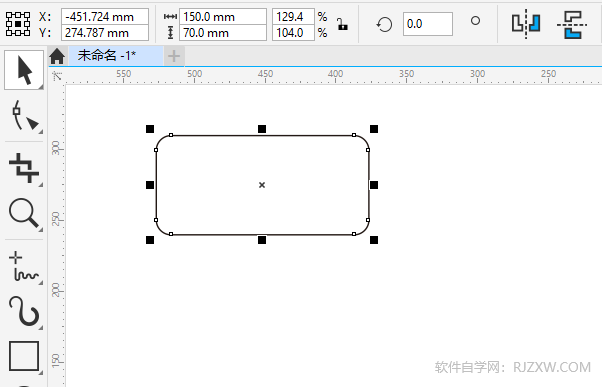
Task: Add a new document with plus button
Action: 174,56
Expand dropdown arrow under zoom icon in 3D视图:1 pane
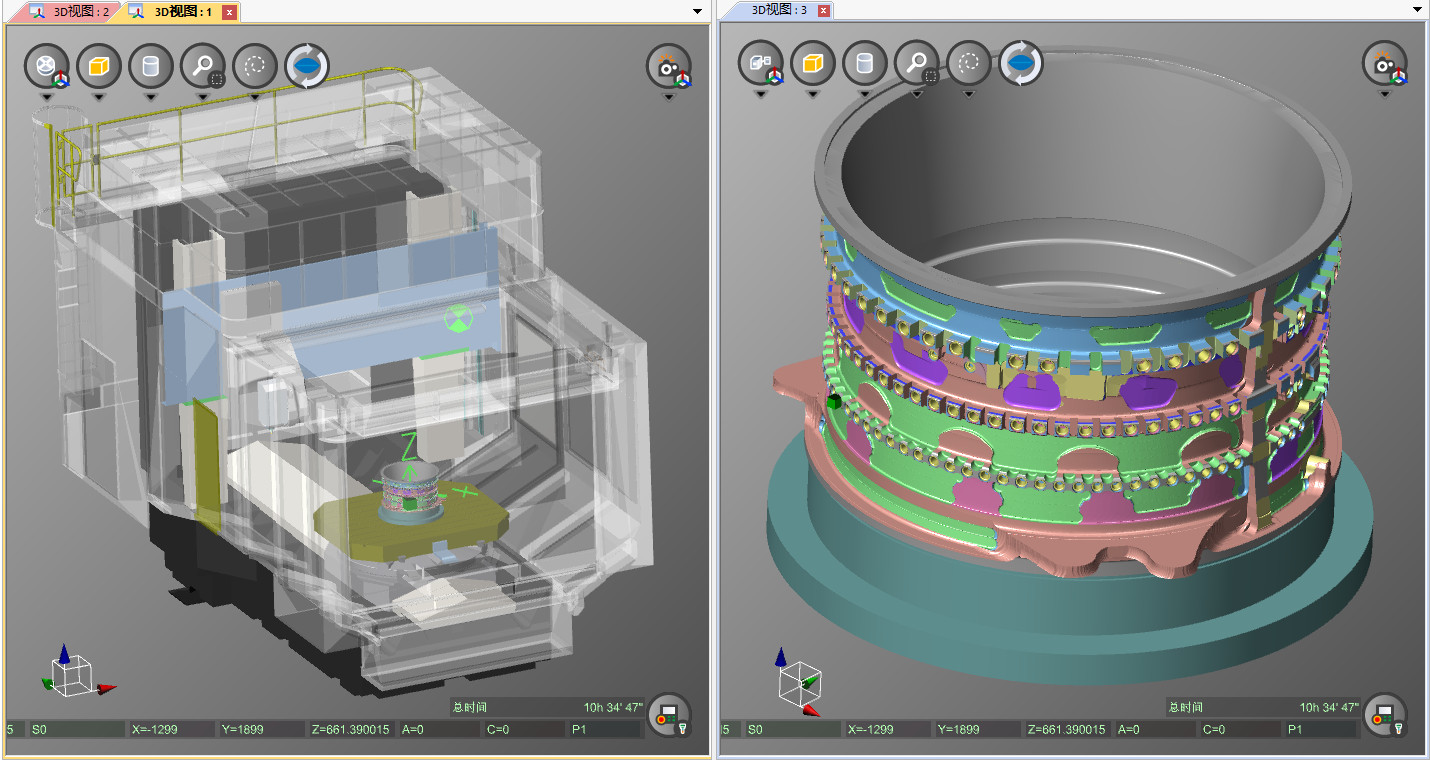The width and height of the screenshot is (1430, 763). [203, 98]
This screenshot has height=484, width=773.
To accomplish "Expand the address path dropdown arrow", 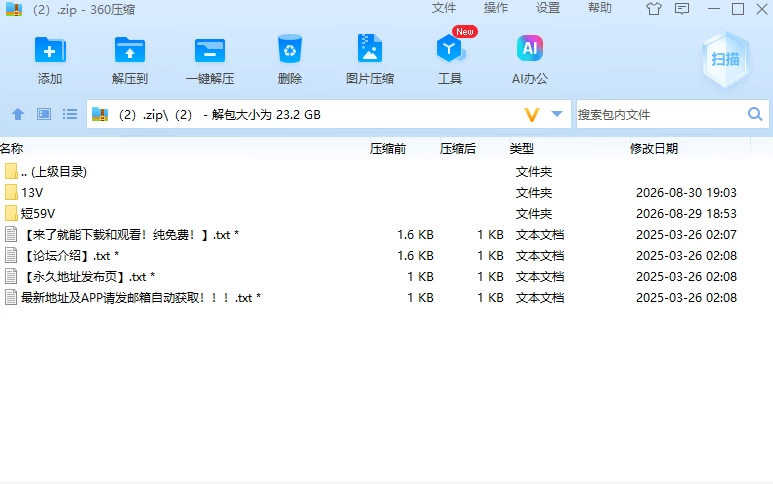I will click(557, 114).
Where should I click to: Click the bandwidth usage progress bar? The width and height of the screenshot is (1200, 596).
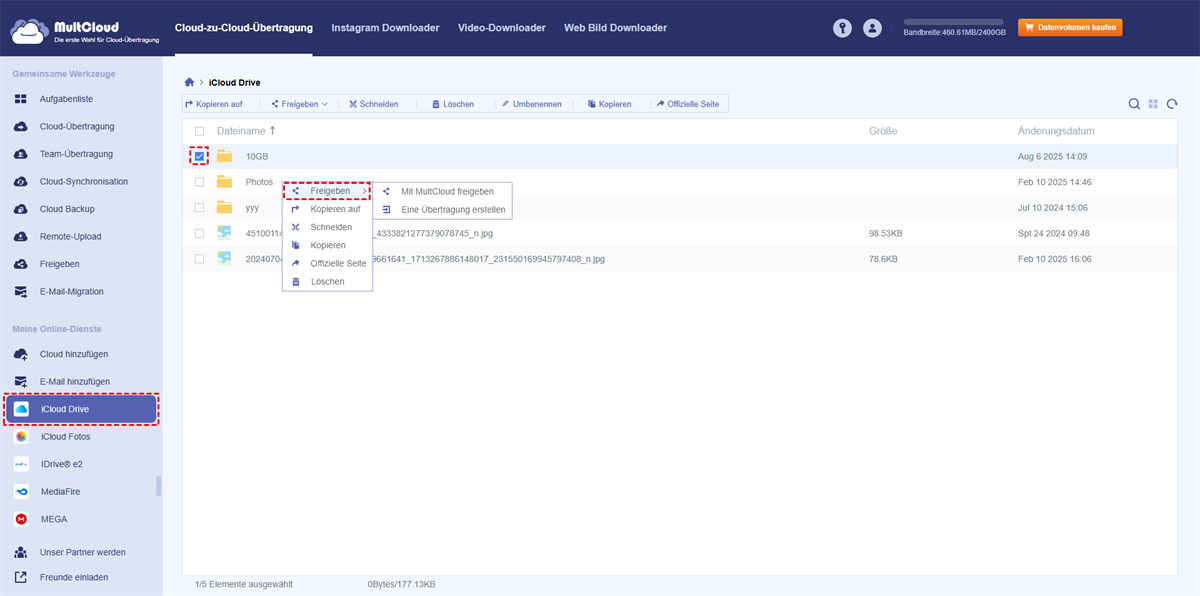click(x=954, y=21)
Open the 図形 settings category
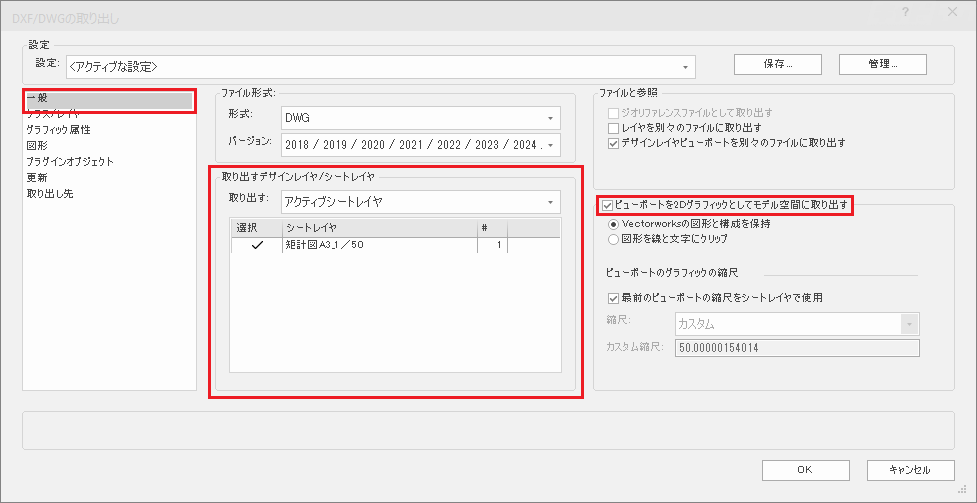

━━━━━━━━

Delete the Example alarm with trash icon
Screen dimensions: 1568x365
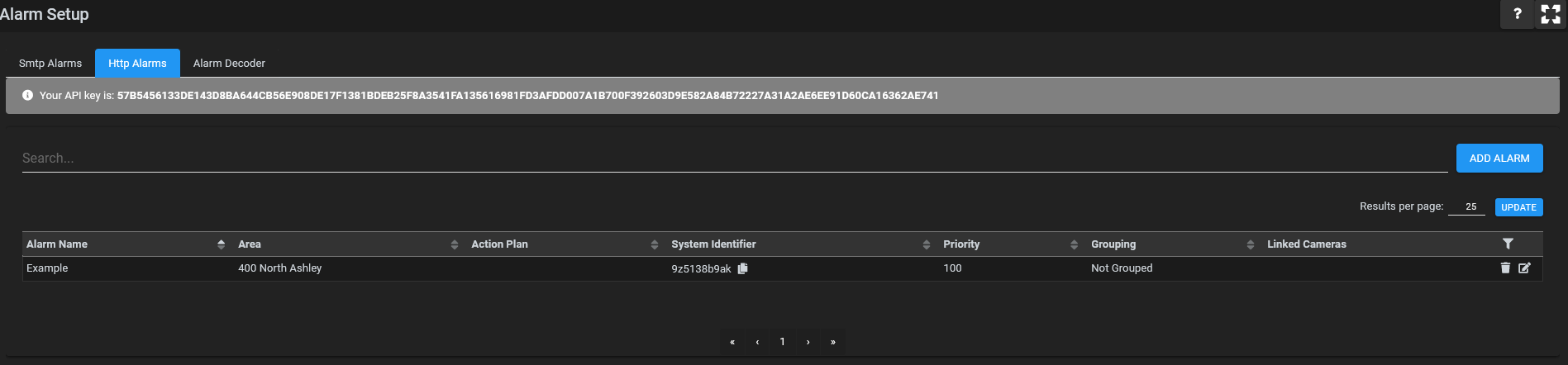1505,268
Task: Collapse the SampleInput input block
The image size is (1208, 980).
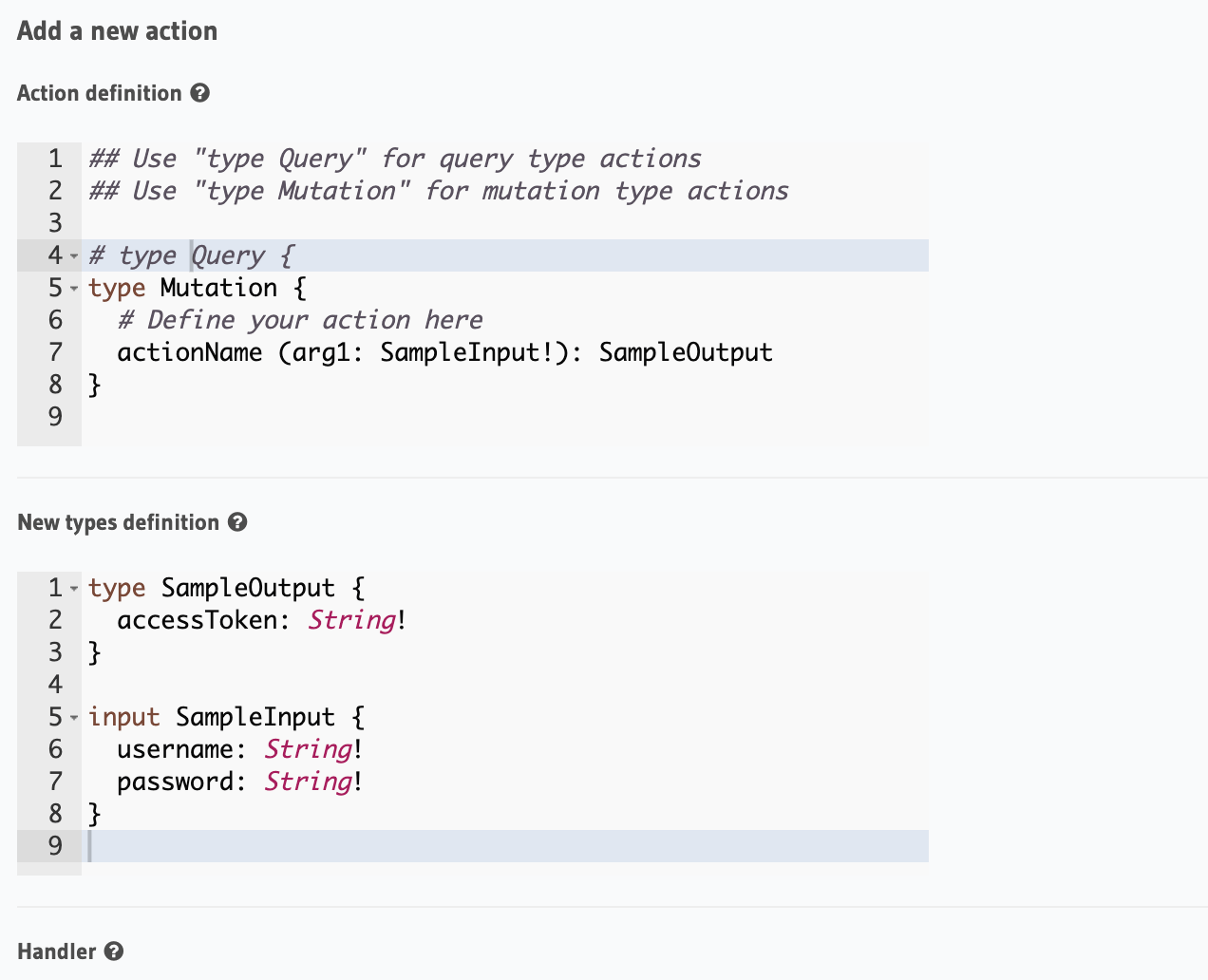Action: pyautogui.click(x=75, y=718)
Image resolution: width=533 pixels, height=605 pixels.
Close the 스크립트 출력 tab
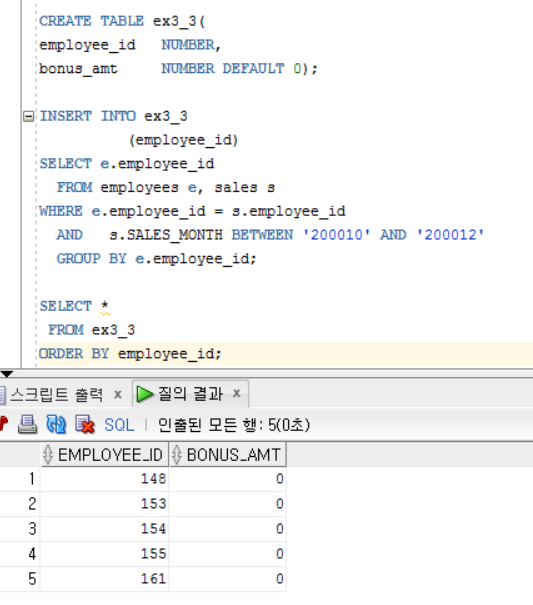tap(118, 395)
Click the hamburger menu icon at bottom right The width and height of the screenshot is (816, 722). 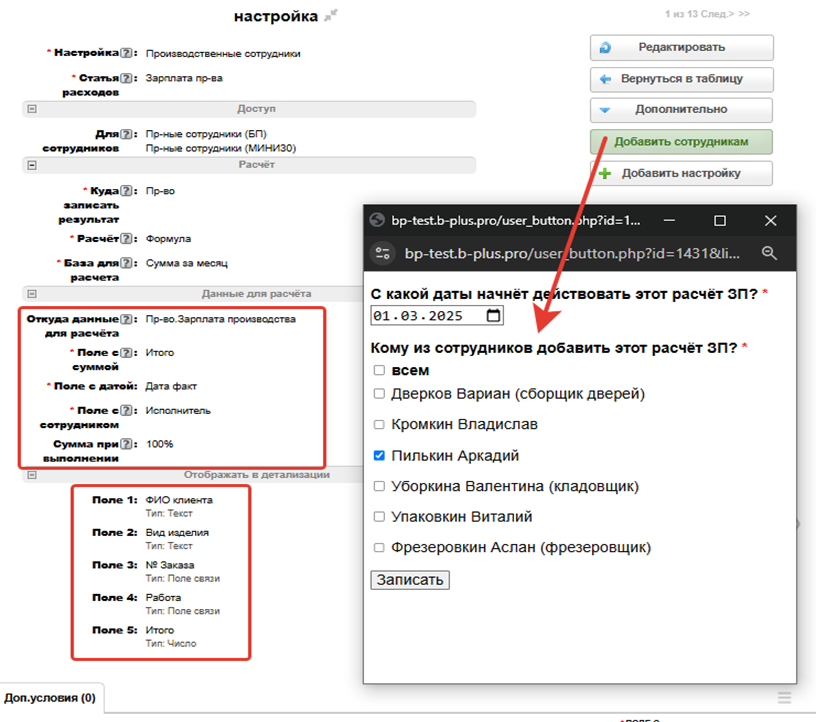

━━━━━━━━

**TASK TO COMPLETE**
Working from the data above, repeat exactly, and only, the lines that begin at the line containing "Close the 스크립트 출력 tab" and stop after the line containing "Click the hamburger"; pictures are not copied.

**TASK RESPONSE**
Close the 스크립트 출력 tab
tap(118, 395)
Click the hamburger menu icon at bottom right The width and height of the screenshot is (816, 722). 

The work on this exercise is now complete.